* _Sua tarefa_
Reproduza todos os registros abaixo linha por linha, sem alterar nenhum caractere.

* _Registros fornecidos_
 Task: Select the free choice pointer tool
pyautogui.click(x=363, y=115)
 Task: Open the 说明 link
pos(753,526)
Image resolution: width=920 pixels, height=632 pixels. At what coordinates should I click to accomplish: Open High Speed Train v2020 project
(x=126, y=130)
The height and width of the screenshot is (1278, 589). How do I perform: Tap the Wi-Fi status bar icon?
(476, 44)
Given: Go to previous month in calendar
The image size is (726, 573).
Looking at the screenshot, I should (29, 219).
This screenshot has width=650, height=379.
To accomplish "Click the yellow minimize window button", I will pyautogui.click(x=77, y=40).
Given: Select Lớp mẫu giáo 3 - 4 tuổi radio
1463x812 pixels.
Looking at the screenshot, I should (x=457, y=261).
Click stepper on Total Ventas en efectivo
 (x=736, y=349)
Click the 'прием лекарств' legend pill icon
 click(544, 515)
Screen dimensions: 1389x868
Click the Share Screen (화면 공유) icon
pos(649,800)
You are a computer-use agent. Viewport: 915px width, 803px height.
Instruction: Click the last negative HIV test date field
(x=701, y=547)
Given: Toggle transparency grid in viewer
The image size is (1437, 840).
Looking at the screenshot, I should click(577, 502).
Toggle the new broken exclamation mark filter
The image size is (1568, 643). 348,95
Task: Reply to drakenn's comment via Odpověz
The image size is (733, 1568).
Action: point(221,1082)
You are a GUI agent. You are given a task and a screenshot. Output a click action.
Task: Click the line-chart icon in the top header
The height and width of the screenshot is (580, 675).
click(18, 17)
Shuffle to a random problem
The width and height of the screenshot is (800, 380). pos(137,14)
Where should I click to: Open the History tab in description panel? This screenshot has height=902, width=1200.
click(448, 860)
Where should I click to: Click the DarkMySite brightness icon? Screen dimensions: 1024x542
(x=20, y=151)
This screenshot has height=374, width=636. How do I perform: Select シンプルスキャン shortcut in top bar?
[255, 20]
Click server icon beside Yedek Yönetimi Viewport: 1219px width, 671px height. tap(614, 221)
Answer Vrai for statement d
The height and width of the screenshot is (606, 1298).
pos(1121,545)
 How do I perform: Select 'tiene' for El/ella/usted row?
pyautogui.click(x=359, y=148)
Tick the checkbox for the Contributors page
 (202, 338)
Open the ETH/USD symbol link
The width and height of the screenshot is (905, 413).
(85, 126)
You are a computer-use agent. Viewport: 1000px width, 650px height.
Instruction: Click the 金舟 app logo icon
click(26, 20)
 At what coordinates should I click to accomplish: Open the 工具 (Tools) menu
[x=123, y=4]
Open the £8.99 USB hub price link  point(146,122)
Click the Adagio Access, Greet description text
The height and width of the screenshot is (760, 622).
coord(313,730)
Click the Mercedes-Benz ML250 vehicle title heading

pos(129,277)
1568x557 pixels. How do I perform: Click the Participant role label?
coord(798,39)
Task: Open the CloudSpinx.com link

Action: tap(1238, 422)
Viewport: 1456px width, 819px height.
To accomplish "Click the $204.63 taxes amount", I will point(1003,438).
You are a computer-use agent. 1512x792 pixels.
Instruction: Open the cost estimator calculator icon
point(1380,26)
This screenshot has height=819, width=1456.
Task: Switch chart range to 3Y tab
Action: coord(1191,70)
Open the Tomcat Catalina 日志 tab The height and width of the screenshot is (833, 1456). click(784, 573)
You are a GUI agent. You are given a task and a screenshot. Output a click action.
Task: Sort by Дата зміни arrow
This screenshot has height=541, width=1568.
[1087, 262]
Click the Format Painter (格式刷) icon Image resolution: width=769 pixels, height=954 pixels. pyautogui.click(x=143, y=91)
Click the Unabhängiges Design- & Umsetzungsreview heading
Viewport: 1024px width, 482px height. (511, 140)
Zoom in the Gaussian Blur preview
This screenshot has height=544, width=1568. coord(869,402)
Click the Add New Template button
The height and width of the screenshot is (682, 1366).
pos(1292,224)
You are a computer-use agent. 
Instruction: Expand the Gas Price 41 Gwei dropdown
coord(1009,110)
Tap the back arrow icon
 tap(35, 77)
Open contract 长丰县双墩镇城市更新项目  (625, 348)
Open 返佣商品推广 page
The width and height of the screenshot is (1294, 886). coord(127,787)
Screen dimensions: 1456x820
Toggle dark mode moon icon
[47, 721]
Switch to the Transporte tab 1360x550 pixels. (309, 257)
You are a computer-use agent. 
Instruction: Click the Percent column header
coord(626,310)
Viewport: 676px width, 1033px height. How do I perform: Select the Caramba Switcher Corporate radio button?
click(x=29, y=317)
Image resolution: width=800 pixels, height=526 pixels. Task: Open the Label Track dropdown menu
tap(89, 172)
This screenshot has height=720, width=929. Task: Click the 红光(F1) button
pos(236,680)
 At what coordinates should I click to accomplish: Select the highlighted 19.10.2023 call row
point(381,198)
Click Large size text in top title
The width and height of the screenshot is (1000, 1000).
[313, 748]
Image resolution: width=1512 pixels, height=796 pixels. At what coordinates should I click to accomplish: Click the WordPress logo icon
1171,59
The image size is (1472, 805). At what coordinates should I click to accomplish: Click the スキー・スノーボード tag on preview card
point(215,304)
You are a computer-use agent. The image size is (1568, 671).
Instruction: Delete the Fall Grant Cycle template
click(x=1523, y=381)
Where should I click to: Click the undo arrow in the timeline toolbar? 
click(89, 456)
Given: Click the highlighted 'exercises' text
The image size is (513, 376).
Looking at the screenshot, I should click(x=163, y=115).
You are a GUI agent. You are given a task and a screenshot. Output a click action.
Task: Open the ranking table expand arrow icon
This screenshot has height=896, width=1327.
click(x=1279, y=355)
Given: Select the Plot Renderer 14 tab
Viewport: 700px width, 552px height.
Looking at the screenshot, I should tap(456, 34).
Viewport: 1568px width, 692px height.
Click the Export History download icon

* _Resposta escrita_
 Task: Select the free choice pointer tool
pyautogui.click(x=363, y=115)
 Task: Open the 说明 link
pos(753,526)
Image resolution: width=920 pixels, height=632 pixels. At what coordinates should I click to accomplish: Open High Speed Train v2020 project
(x=126, y=130)
The height and width of the screenshot is (1278, 589). How do I perform: Tap the Wi-Fi status bar icon?
(476, 44)
Given: Go to previous month in calendar
The image size is (726, 573).
Looking at the screenshot, I should (29, 219).
This screenshot has width=650, height=379.
To accomplish "Click the yellow minimize window button", I will pyautogui.click(x=77, y=40).
Given: Select Lớp mẫu giáo 3 - 4 tuổi radio
1463x812 pixels.
Looking at the screenshot, I should (x=457, y=261).
Click stepper on Total Ventas en efectivo
 (x=736, y=349)
Click the 'прием лекарств' legend pill icon
 click(544, 515)
Screen dimensions: 1389x868
Click the Share Screen (화면 공유) icon
pos(649,800)
You are a computer-use agent. Viewport: 915px width, 803px height.
Instruction: Click the last negative HIV test date field
(x=701, y=547)
Given: Toggle transparency grid in viewer
The image size is (1437, 840).
Looking at the screenshot, I should click(577, 502).
Toggle the new broken exclamation mark filter
The image size is (1568, 643). 348,95
Task: Reply to drakenn's comment via Odpověz
The image size is (733, 1568).
Action: point(221,1082)
You are a GUI agent. You are given a task and a screenshot. Output a click action.
Task: Click the line-chart icon in the top header
The height and width of the screenshot is (580, 675).
click(18, 17)
Shuffle to a random problem
The width and height of the screenshot is (800, 380). pos(137,14)
Where should I click to: Open the History tab in description panel? This screenshot has height=902, width=1200.
click(448, 860)
Where should I click to: Click the DarkMySite brightness icon? Screen dimensions: 1024x542
(x=20, y=151)
This screenshot has height=374, width=636. How do I perform: Select シンプルスキャン shortcut in top bar?
[255, 20]
Click server icon beside Yedek Yönetimi Viewport: 1219px width, 671px height. tap(614, 221)
Answer Vrai for statement d
The height and width of the screenshot is (606, 1298).
pos(1121,545)
 How do I perform: Select 'tiene' for El/ella/usted row?
pyautogui.click(x=359, y=148)
Tick the checkbox for the Contributors page
 (202, 338)
Open the ETH/USD symbol link
The width and height of the screenshot is (905, 413).
(85, 126)
You are a computer-use agent. Viewport: 1000px width, 650px height.
Instruction: Click the 金舟 app logo icon
click(26, 20)
 At what coordinates should I click to accomplish: Open the 工具 (Tools) menu
[x=123, y=4]
Open the £8.99 USB hub price link  point(146,122)
Click the Adagio Access, Greet description text
The height and width of the screenshot is (760, 622).
coord(313,730)
Click the Mercedes-Benz ML250 vehicle title heading

pos(129,277)
1568x557 pixels. How do I perform: Click the Participant role label?
coord(798,39)
Task: Open the CloudSpinx.com link

Action: tap(1238, 422)
Viewport: 1456px width, 819px height.
To accomplish "Click the $204.63 taxes amount", I will point(1003,438).
You are a computer-use agent. 1512x792 pixels.
Instruction: Open the cost estimator calculator icon
point(1380,26)
This screenshot has height=819, width=1456.
Task: Switch chart range to 3Y tab
Action: coord(1191,70)
Open the Tomcat Catalina 日志 tab The height and width of the screenshot is (833, 1456). click(784, 573)
You are a GUI agent. You are given a task and a screenshot. Output a click action.
Task: Sort by Дата зміни arrow
This screenshot has height=541, width=1568.
[1087, 262]
Click the Format Painter (格式刷) icon Image resolution: width=769 pixels, height=954 pixels. pyautogui.click(x=143, y=91)
Click the Unabhängiges Design- & Umsetzungsreview heading
Viewport: 1024px width, 482px height. (511, 140)
Zoom in the Gaussian Blur preview
This screenshot has height=544, width=1568. coord(869,402)
Click the Add New Template button
The height and width of the screenshot is (682, 1366).
pos(1292,224)
You are a computer-use agent. 
Instruction: Expand the Gas Price 41 Gwei dropdown
coord(1009,110)
Tap the back arrow icon
 tap(35, 77)
Open contract 长丰县双墩镇城市更新项目  (625, 348)
Open 返佣商品推广 page
The width and height of the screenshot is (1294, 886). coord(127,787)
Screen dimensions: 1456x820
Toggle dark mode moon icon
[47, 721]
Switch to the Transporte tab 1360x550 pixels. (309, 257)
You are a computer-use agent. 
Instruction: Click the Percent column header
coord(626,310)
Viewport: 676px width, 1033px height. How do I perform: Select the Caramba Switcher Corporate radio button?
click(x=29, y=317)
Image resolution: width=800 pixels, height=526 pixels. Task: Open the Label Track dropdown menu
tap(89, 172)
This screenshot has height=720, width=929. Task: Click the 红光(F1) button
pos(236,680)
 At what coordinates should I click to accomplish: Select the highlighted 19.10.2023 call row
point(381,198)
Click Large size text in top title
The width and height of the screenshot is (1000, 1000).
[313, 748]
Image resolution: width=1512 pixels, height=796 pixels. At what coordinates should I click to accomplish: Click the WordPress logo icon
1171,59
The image size is (1472, 805). At what coordinates should I click to accomplish: Click the スキー・スノーボード tag on preview card
point(215,304)
You are a computer-use agent. The image size is (1568, 671).
Instruction: Delete the Fall Grant Cycle template
click(x=1523, y=381)
Where should I click to: Click the undo arrow in the timeline toolbar? 
click(89, 456)
Given: Click the highlighted 'exercises' text
The image size is (513, 376).
Looking at the screenshot, I should click(x=163, y=115).
You are a GUI agent. You are given a task and a screenshot. Output a click action.
Task: Open the ranking table expand arrow icon
This screenshot has height=896, width=1327.
click(x=1279, y=355)
Given: Select the Plot Renderer 14 tab
Viewport: 700px width, 552px height.
Looking at the screenshot, I should tap(456, 34).
Viewport: 1568px width, 692px height.
Click the Export History download icon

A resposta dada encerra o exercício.